Рядом лежал большой камень. Иисус сел на него, а я, как пастух, примостился у его ног. Почти с нежностью глядя на меня сверху вниз, он сказал:
– Я сегодня не пил.
– Отлично!
– Бывают такие дни. Боже, я провел здесь большую часть дня, любуясь на облака, мечтая о вечной жизни, и все благодаря прошлой ночи, благодаря тем словам, благодаря тебе.
Он, наверное, почувствовал, как я с трудом сглотнул слюну от волнения, потому что посмотрел вниз и дотронулся до моей головы.
– Ох, ох, – вздохнул он. – Ты собираешься сказать мне что-то такое, отчего я опять запью?
– Надеюсь, нет, Иисус. Это касается твоего друга Кларенса.
Он отдернул руку, словно обжегся.
На солнце набежала тучка, и на удивление заморосил мелкий дождик, прямо как гром посреди ясного, солнечного дня. Я сидел неподвижно, подставляя лицо под капли дождя, и то же самое сделал Иисус, подняв лицо к небу, чтобы немного освежиться.
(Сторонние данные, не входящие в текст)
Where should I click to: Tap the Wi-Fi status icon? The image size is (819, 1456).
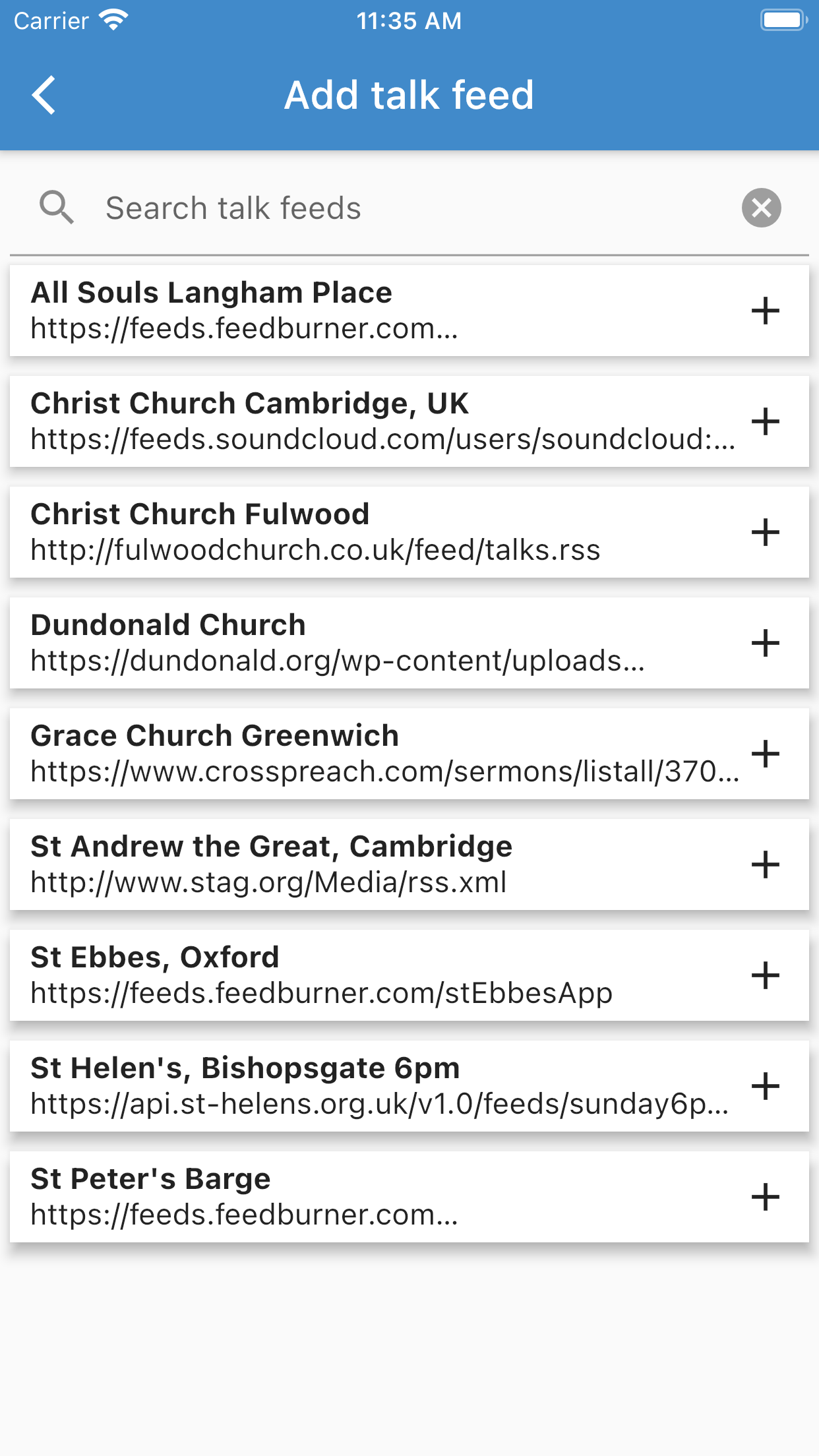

– Кларенс, – прошептал он. – Я знаю его целую вечность. Он крутился поблизости, когда мы снимали настоящих индейцев. Кларенс стоял у ворот – мальчишка лет девяти-десяти. Огромные очки, светлые волосы, ясное лицо, большой альбом с рисунками или снимками, приготовленными для автографов. В мой первый день, когда я пришел на рассвете, он уже стоял там, и в полночь, когда я уходил. Я был одним из четырех Всадников Апокалипсиса!
– Смертью?
– А ты догадлив, чертенок, – засмеялся Иисус. – Смертью. Высокий, с костлявым задом, на тощей лошади.
Мы оба взглянули на небо: не скачет ли там по-прежнему его Смерть.
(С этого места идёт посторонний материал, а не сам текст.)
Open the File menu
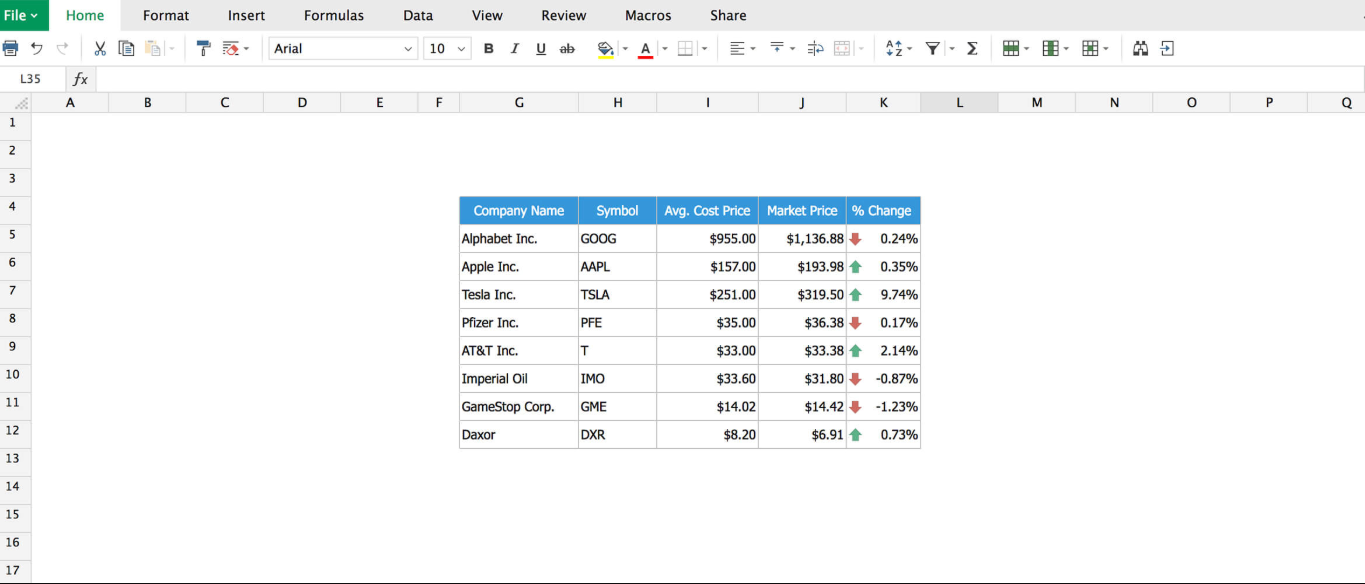This screenshot has height=584, width=1365. 22,14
Дождь прекратился. Иисус вытер лицо и продолжил:
– Кларенс. Бедный, глупый, зависимый, одинокий, безжизненный, бессемейный сукин сын. Ни жены, ни любовницы, ни друга, ни любовника, ни собаки, ни свиньи, ни картинок с девчонками, ни мужских журналов. Ничего! Даже плавки никогда не носил! Все лето в длинных трусах! Кларенс. Господи.
Наконец я почувствовал, как мои губы зашевелились.
– Ты общался с Кларенсом… в последнее время?
– Он звонил мне вчера…
– В котором часу?
– В полпятого. А что?
«Сразу после того, как я постучал к нему в дверь», – подумалось мне.
– Когда он звонил, он был совершенно вне себя. «Все кончено! – кричал он. – Они придут за мной! Не читай мне нотаций!» У меня кровь застыла в жилах. Как будто десять тысяч статистов уволены, сорок продюсеров покончили с собой, девяносто девять восходящих звезд изнасилованы: закрой глаза и выживай как знаешь. Его последние слова были: «Помоги мне! Спаси меня!» Представь себе меня, Иисуса Христа, на том конце провода, Христа на привязи. Как я мог помочь, если сам был причиной, а не спасением? Я велел Кларенсу принять две таблетки аспирина и перезвонить утром. А надо было броситься к нему на помощь. Ты бы бросился к нему на моем месте?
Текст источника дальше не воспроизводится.